THE TASK: Rewrite the entries starting at the beginning of the records and ending at the line containing "tap(303, 146)", both included, with their requests, and shift every coordinate in the answers by -48. Leave the pictures out of your answer.

RECORDS:

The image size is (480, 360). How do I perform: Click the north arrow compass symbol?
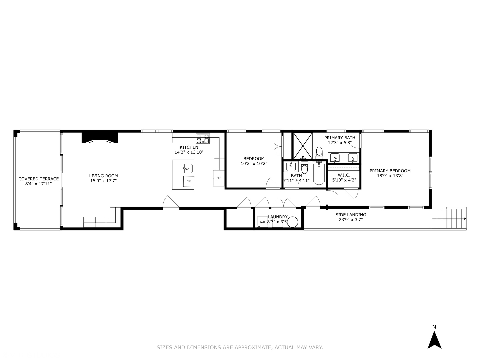tap(434, 340)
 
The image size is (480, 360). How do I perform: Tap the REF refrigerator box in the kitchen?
tap(219, 178)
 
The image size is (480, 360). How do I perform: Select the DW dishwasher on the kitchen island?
tap(189, 181)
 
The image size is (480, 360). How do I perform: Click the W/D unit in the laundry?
tap(262, 222)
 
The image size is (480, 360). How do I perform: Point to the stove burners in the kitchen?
tap(203, 138)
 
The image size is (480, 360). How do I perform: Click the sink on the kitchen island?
tap(188, 168)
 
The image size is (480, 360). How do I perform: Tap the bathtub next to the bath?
tap(319, 173)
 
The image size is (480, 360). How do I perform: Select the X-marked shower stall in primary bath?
tap(303, 146)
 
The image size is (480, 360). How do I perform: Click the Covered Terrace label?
tap(38, 179)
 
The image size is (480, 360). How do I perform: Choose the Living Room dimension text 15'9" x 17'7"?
tap(103, 181)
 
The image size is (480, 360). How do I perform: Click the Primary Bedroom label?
tap(390, 171)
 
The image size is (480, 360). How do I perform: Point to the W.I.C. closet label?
tap(344, 175)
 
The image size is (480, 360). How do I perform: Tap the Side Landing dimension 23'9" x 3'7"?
tap(351, 220)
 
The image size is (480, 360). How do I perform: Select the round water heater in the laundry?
tap(293, 222)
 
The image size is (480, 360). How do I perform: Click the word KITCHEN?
tap(189, 147)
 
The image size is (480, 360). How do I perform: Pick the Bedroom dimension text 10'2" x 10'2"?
tap(254, 164)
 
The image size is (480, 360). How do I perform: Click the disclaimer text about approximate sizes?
tap(240, 347)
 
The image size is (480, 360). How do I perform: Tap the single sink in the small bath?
tap(291, 166)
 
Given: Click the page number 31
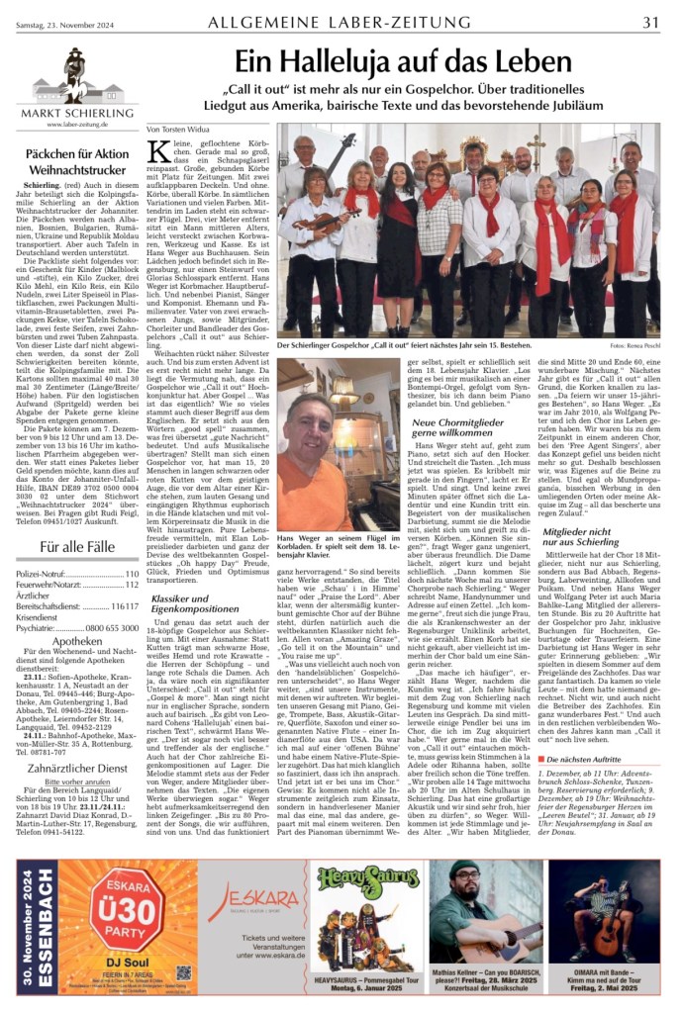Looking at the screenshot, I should point(651,21).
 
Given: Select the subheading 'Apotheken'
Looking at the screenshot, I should point(76,639).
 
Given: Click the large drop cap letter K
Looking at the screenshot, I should point(158,151).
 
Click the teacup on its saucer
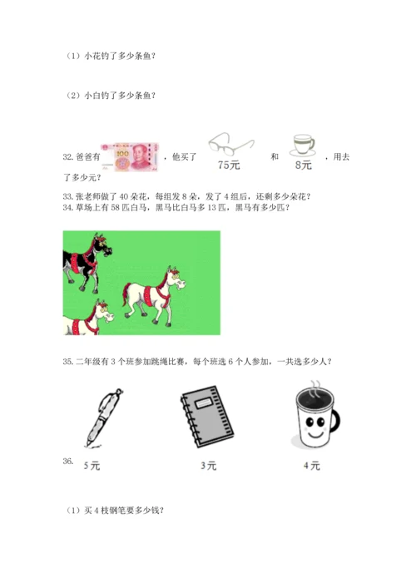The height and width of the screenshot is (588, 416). (x=302, y=146)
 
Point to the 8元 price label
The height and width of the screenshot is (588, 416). (x=304, y=165)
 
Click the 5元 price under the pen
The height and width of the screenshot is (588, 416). (x=92, y=466)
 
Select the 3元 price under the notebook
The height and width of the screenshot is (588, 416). (x=209, y=466)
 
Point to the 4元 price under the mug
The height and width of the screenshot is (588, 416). (x=312, y=466)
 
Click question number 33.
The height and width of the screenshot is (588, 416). (x=68, y=196)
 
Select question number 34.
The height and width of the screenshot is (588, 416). (x=68, y=208)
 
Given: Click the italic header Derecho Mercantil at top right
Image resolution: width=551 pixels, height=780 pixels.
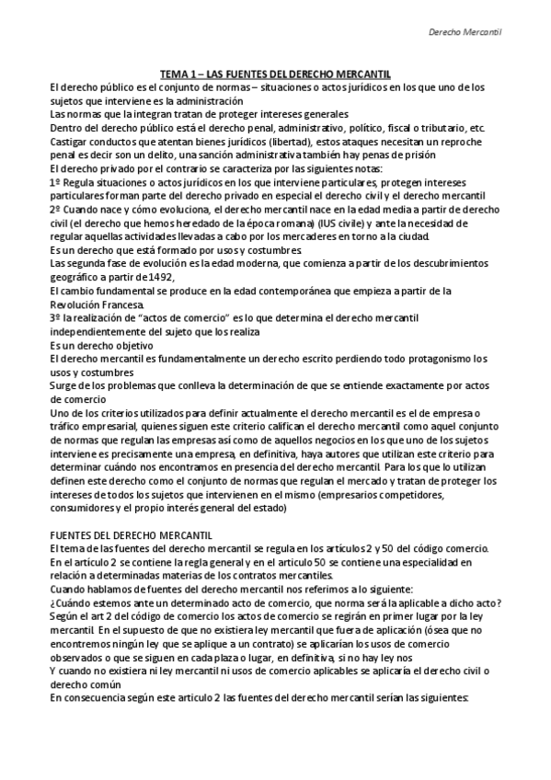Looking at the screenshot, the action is click(470, 33).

COMPLETE ANSWER:
The image size is (480, 360). How do I perform: Click the north arrow compass symbol?
tap(386, 292)
 
The image size is (480, 360). How do I perform: Tap the REF refrigerator box in the kitchen?
tap(171, 130)
 
The image size is (480, 360). How do I perform: Select the DW dishwasher on the kitchen island?
tap(141, 133)
 
The image size is (480, 360). How do I perform: Click the W/D unit in the laundry?
tap(214, 174)
 
The image size is (480, 360). How do I perform: Point to the stove burners in the kitchen?
tap(155, 90)
 
The image size is (480, 360). How do I perform: Click the sink on the kitchen island?
tap(140, 120)
 
The image size is (480, 360). How do I perform: Tap the bathtub next to the bath?
tap(271, 125)
 
The image size is (480, 360). How do I perform: Select the X-marked shower stall in primary bath?
tap(255, 98)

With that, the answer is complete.